### Instructions to follow
Among the records below, find each line that includes the string "Select" and copy it.

### Task inputs
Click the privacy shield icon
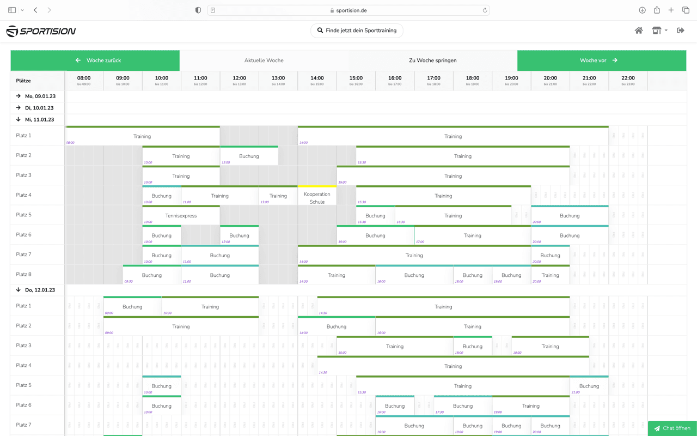Screen dimensions: 697x436 tap(198, 10)
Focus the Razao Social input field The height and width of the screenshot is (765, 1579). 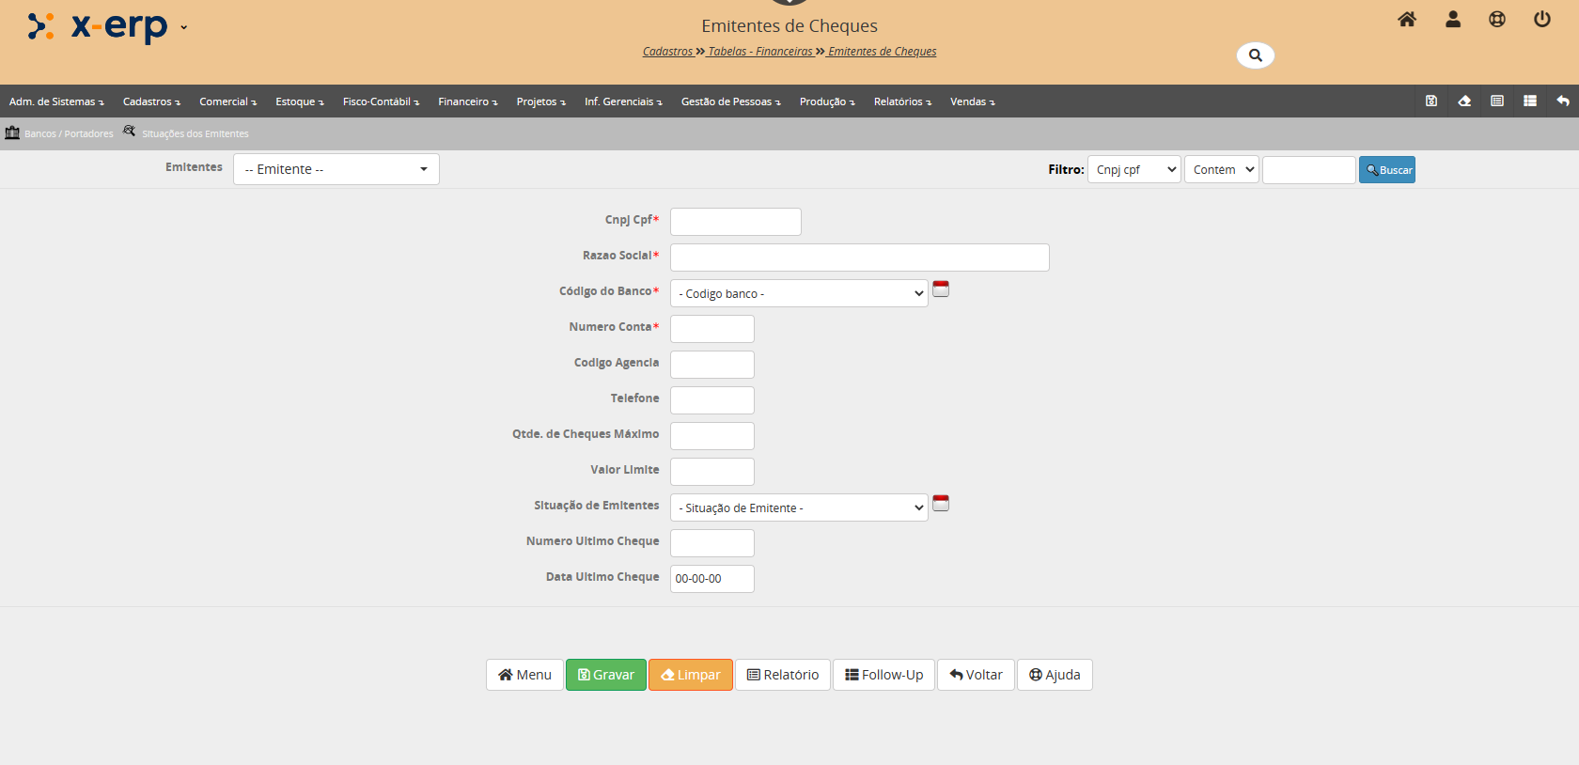pos(859,258)
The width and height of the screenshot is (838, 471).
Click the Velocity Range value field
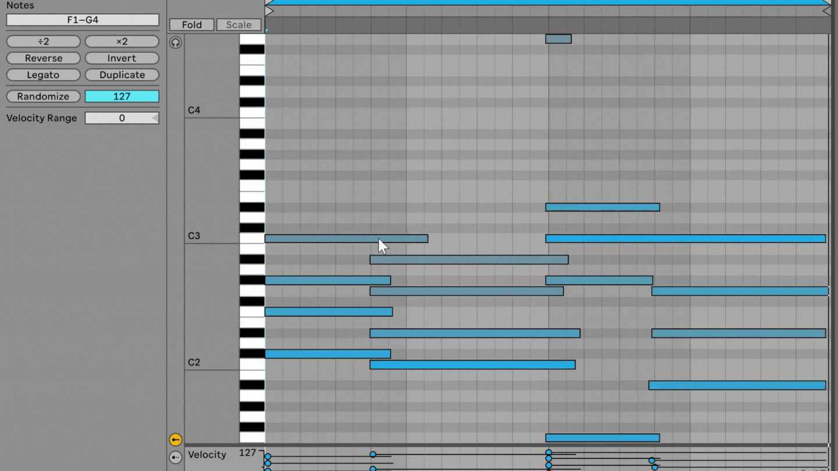(x=122, y=118)

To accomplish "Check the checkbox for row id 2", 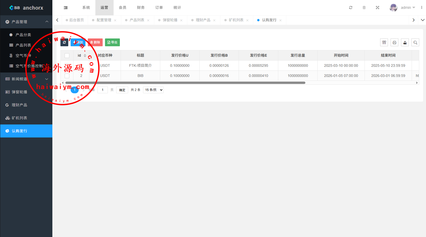I will click(x=67, y=76).
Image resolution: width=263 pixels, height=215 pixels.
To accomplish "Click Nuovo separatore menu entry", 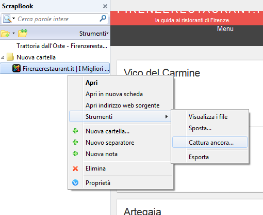I will [x=110, y=143].
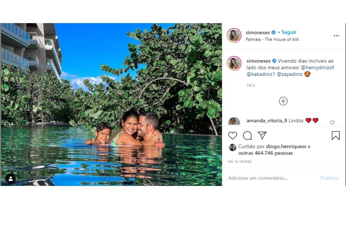Open amanda_vitoria_8's commenter avatar

coord(234,121)
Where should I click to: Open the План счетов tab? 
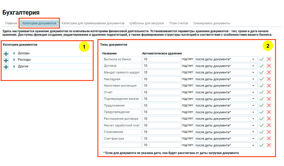(178, 23)
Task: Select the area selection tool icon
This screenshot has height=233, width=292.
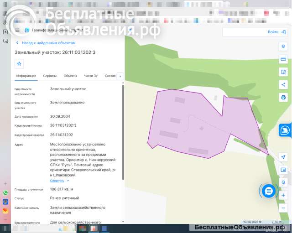Action: click(283, 72)
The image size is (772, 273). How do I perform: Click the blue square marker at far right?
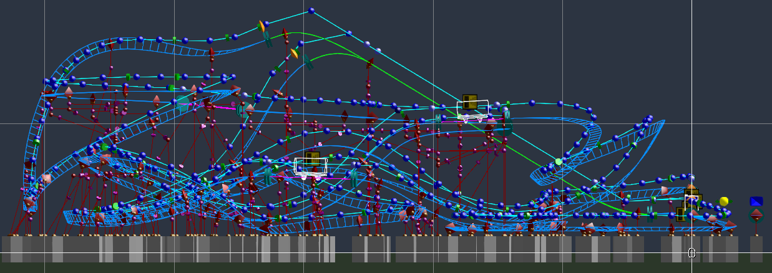pos(756,201)
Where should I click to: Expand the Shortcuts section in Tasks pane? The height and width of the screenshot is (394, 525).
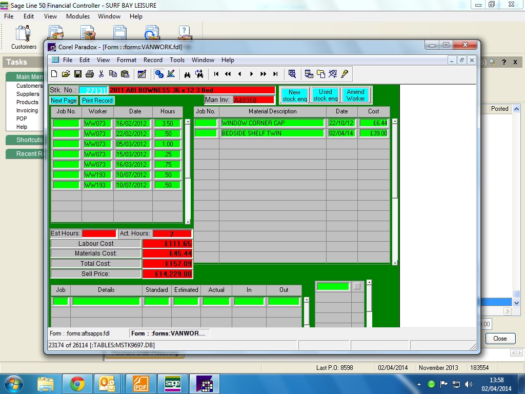[29, 140]
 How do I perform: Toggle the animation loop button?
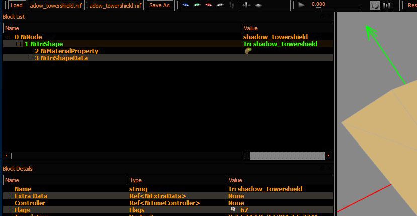375,5
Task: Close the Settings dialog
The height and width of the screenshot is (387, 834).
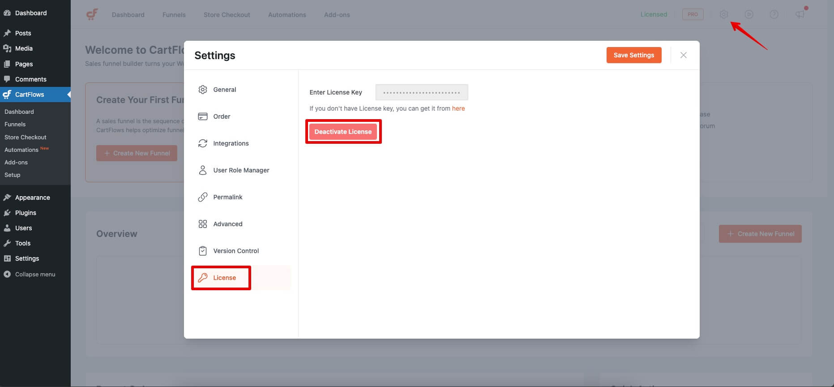Action: (x=683, y=55)
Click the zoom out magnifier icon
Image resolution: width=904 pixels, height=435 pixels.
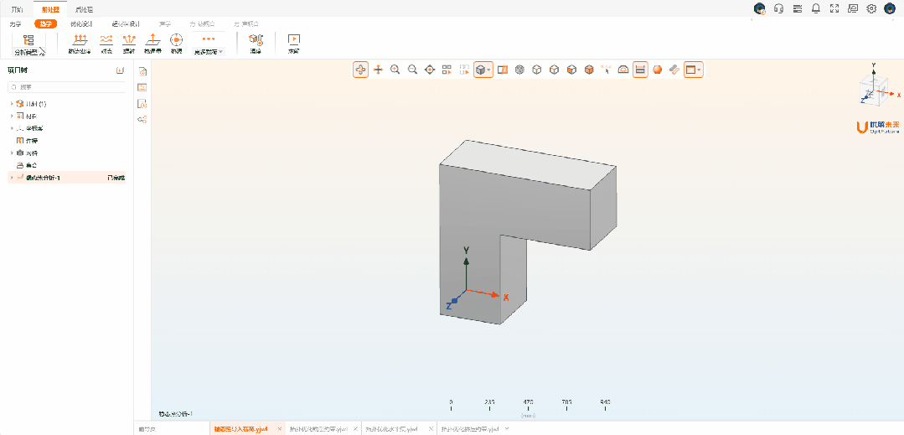[412, 70]
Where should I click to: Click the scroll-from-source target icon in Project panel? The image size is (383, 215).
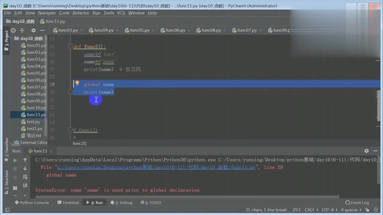(13, 30)
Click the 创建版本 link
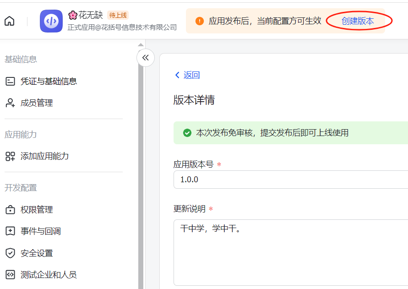 pos(358,21)
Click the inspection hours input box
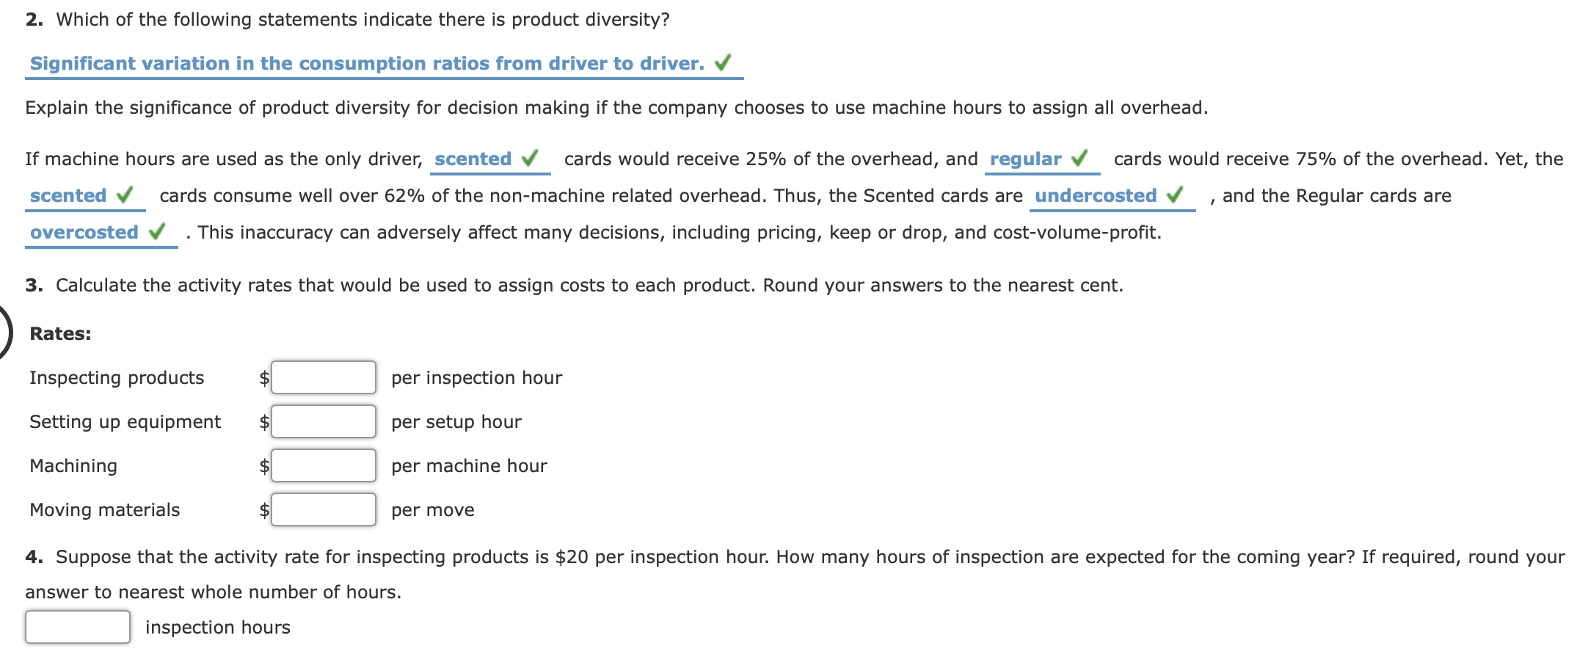The height and width of the screenshot is (660, 1577). (77, 626)
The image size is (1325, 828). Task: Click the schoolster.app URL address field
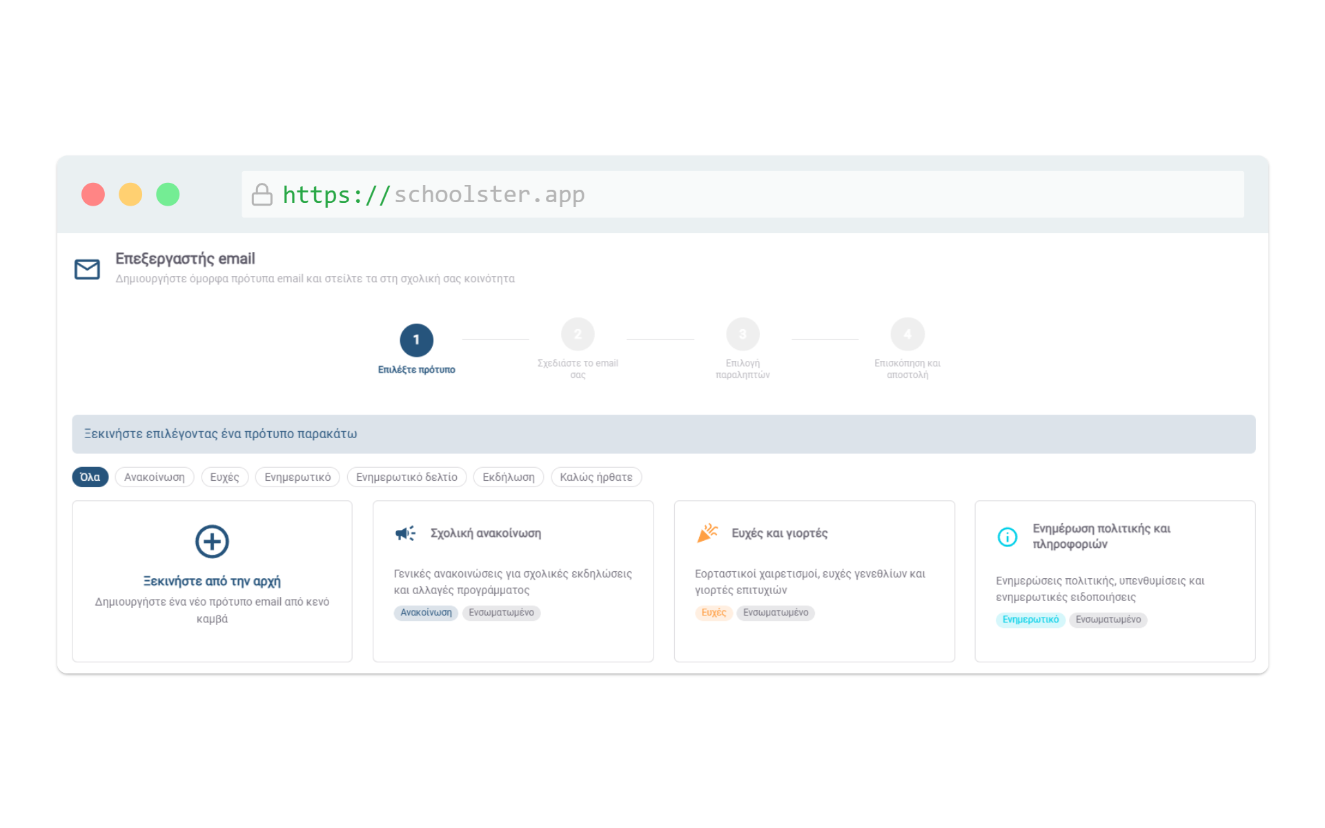743,195
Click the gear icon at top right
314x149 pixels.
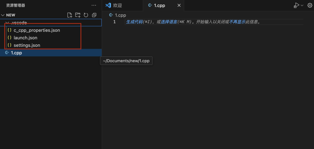[x=309, y=5]
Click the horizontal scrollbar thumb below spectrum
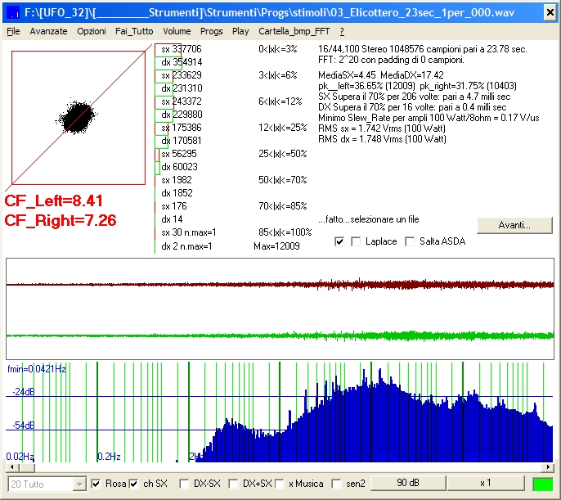This screenshot has width=561, height=500. pos(26,467)
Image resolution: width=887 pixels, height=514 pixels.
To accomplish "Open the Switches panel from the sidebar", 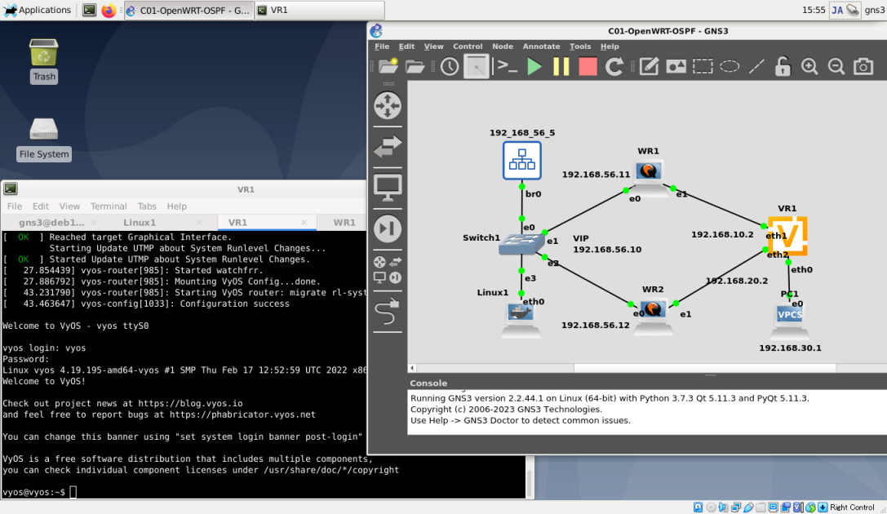I will 387,147.
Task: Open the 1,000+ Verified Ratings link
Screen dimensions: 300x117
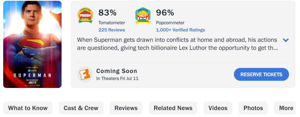Action: coord(181,30)
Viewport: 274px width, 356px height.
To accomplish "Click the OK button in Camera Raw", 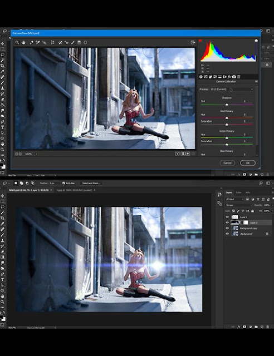I will (x=248, y=163).
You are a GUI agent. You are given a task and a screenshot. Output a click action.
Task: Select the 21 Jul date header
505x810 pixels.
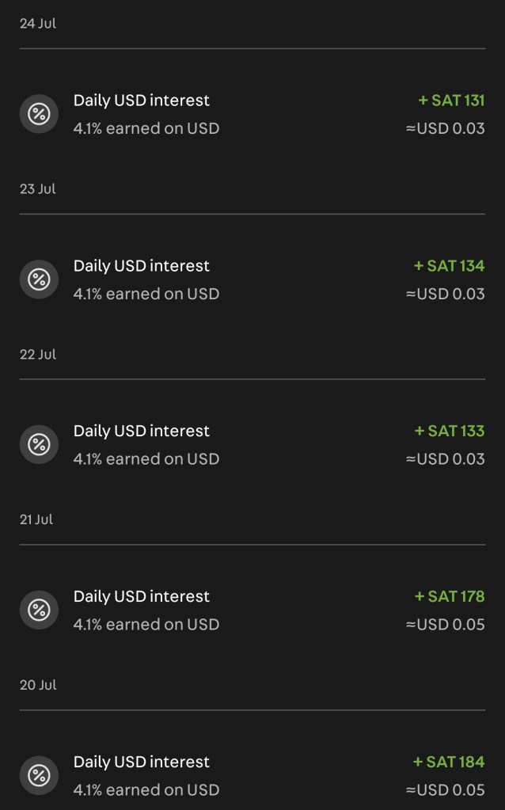point(36,520)
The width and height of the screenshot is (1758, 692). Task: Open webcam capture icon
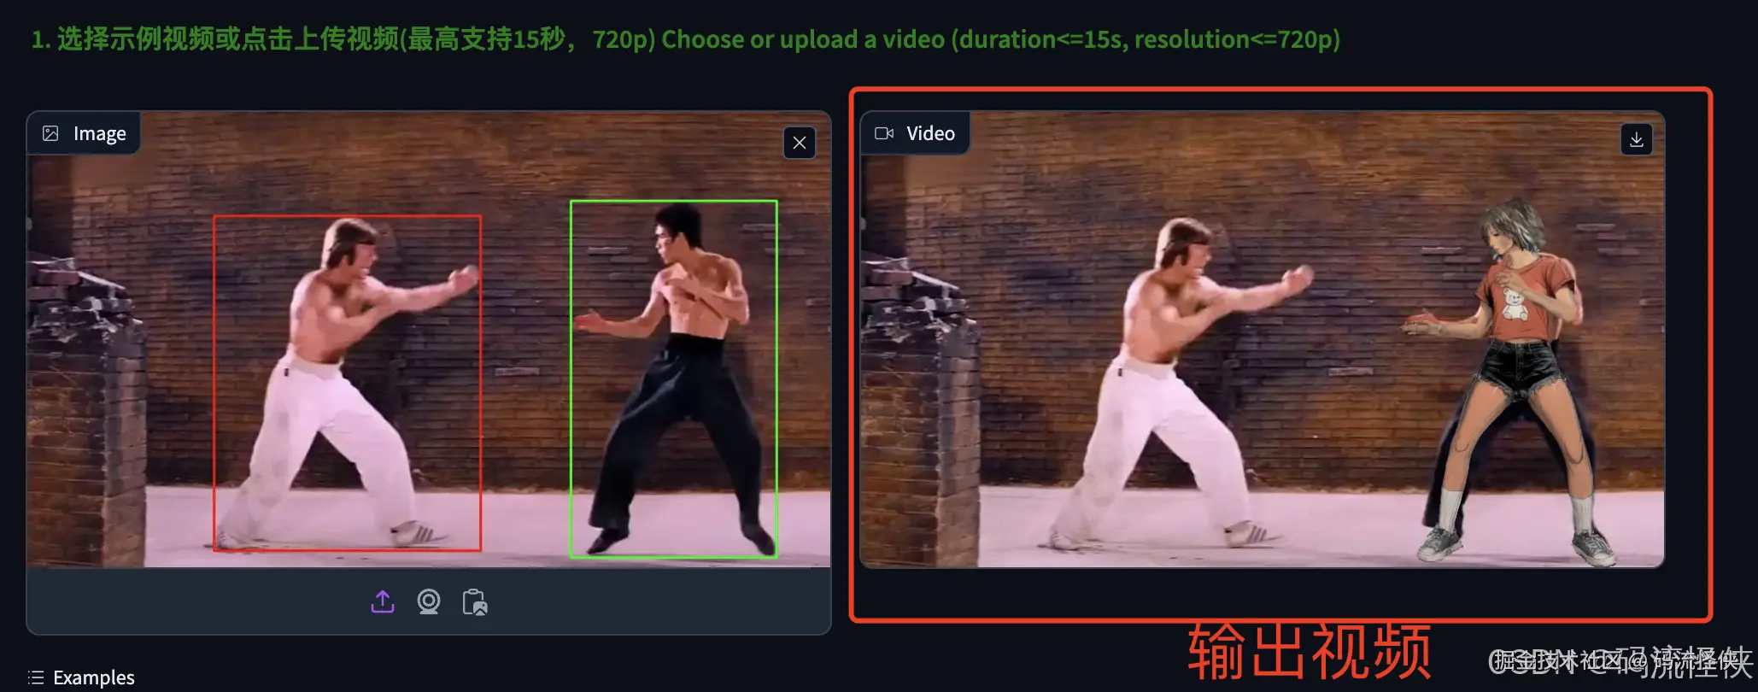[429, 602]
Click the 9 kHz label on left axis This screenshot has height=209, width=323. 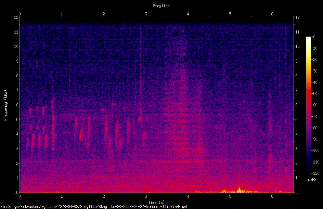[17, 61]
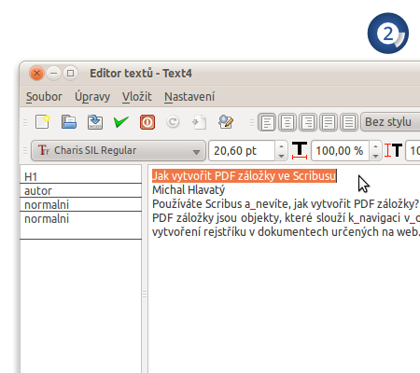Increase font size with up arrow
The height and width of the screenshot is (373, 420).
pos(282,146)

### Solution
Task: Select the area selection tool icon
Task: Select the 21 Jul date header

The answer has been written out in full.